Dataset entries:
-- -- --
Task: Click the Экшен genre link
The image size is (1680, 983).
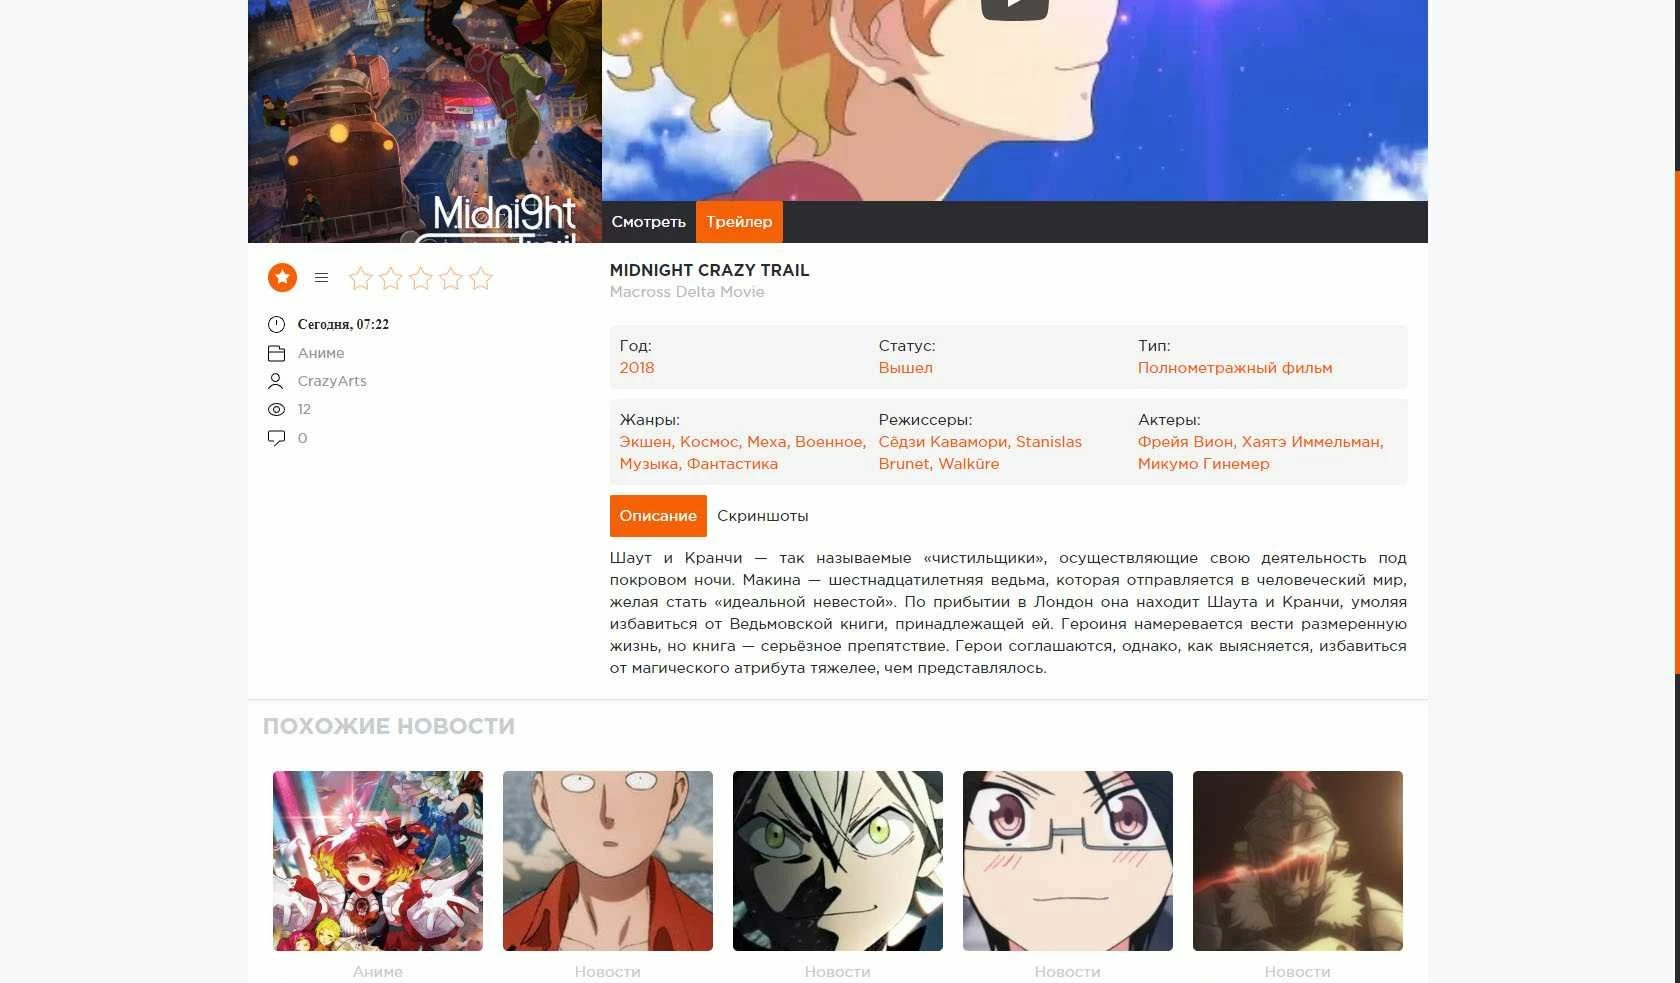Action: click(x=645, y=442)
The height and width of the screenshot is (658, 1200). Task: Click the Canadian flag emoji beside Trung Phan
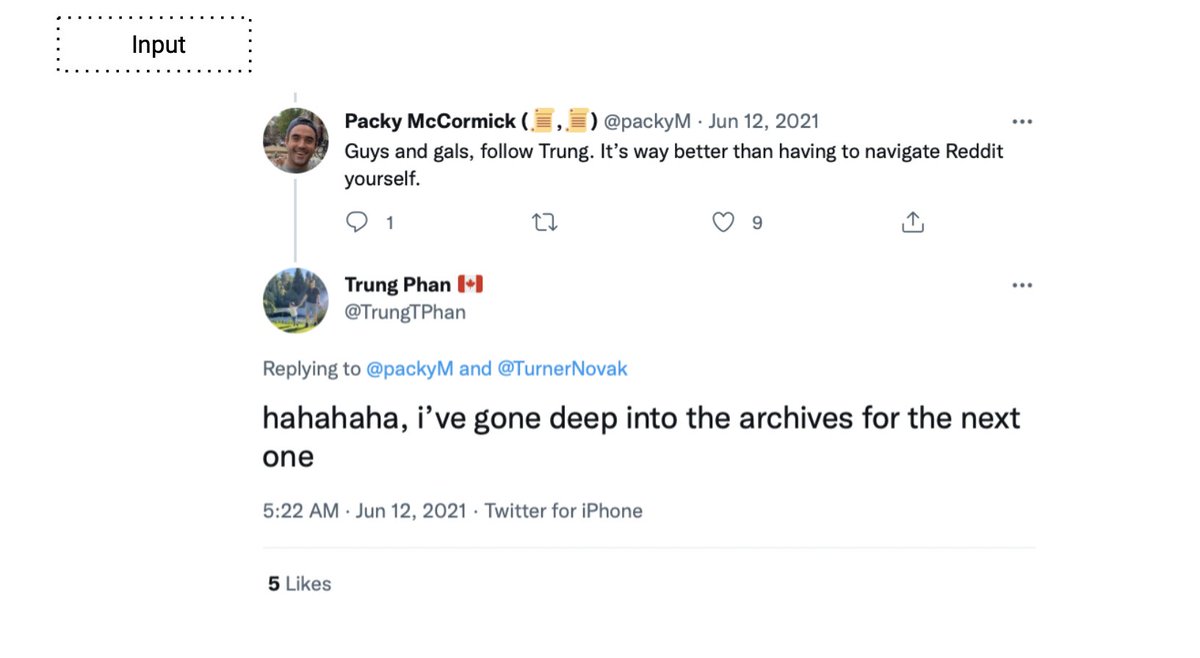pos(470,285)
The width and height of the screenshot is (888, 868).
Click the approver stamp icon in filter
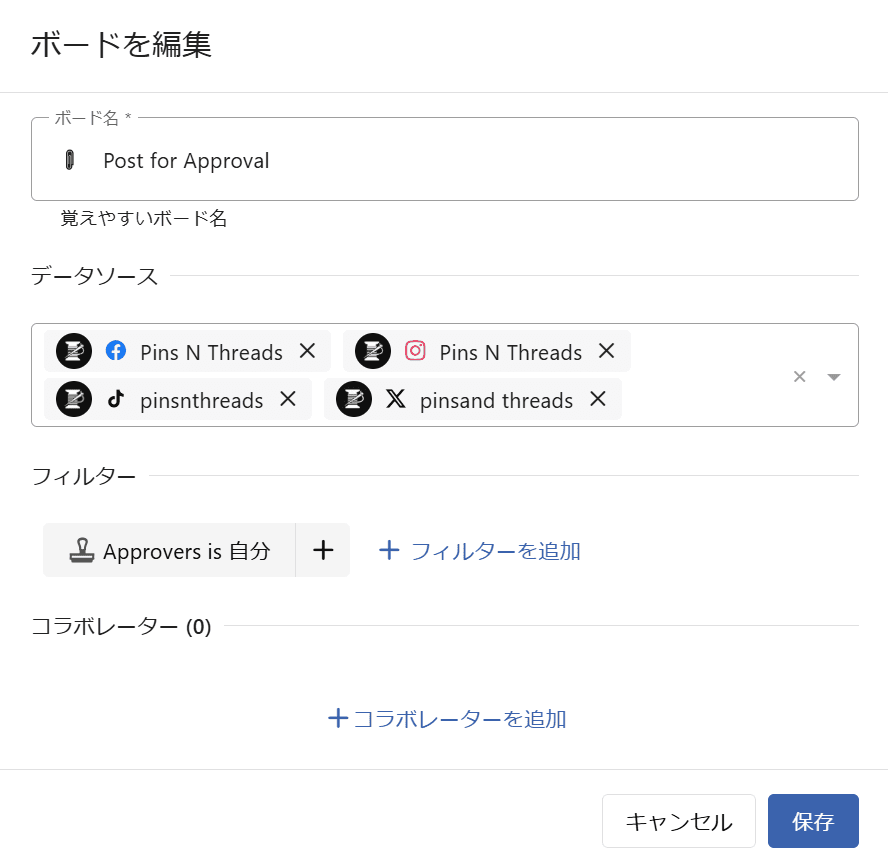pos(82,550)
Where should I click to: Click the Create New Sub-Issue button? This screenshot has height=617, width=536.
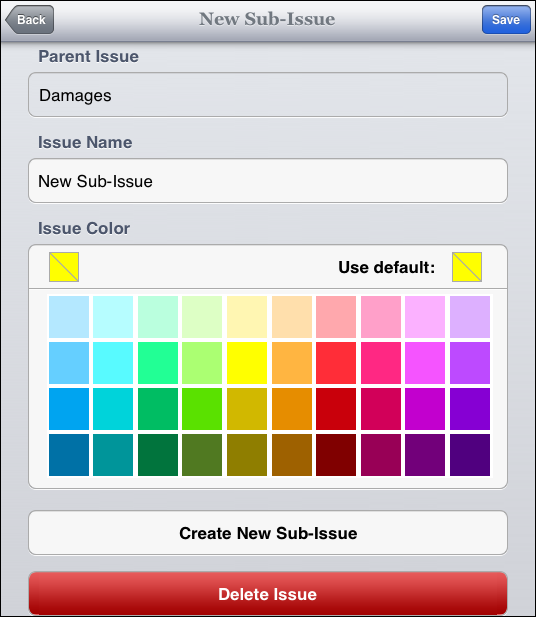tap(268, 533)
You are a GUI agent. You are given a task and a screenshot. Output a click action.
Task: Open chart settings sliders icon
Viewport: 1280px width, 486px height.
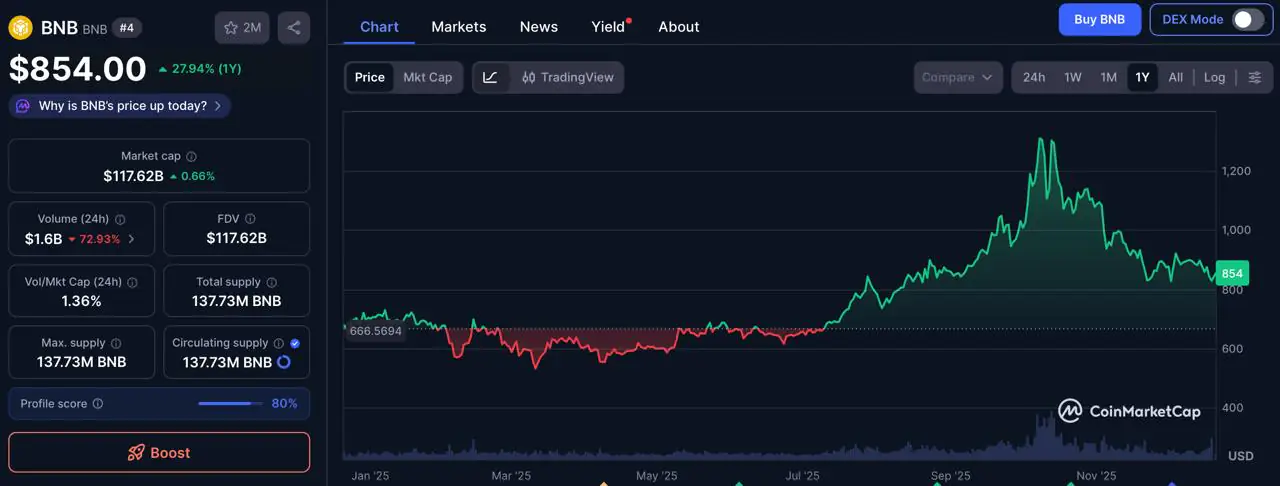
-- -- --
• WHAT IS REQUIRED: The lines to restate word for word run from the line that contains "Task: Open chart settings sliders icon" through the end of the entries above, both ends included. Leave out all pictures and write nothing else.

• TASK RESULT:
Task: Open chart settings sliders icon
Viewport: 1280px width, 486px height.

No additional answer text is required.